Pick out every line in the listing below that contains the string "width" and copy each of those lines in full.

• Exercise material
BEGIN

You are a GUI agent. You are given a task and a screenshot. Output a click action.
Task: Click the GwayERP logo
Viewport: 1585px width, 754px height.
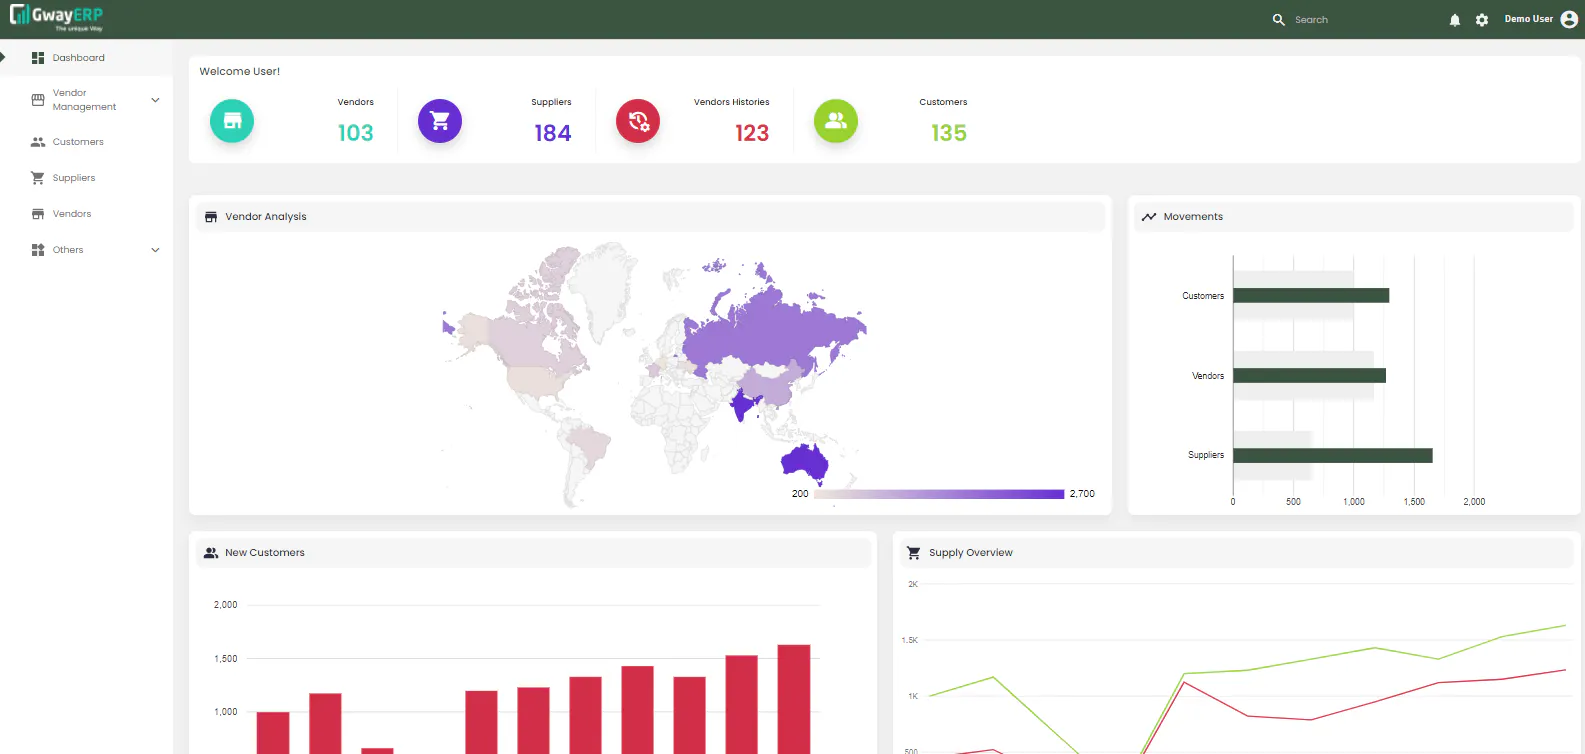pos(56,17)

END
BEGIN

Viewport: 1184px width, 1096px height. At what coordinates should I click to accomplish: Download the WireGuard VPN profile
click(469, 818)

END

• Answer in full
Viewport: 1585px width, 754px height.
Viewport: 1184px width, 1096px height. At what coordinates should I click to accomplish: Download the WireGuard VPN profile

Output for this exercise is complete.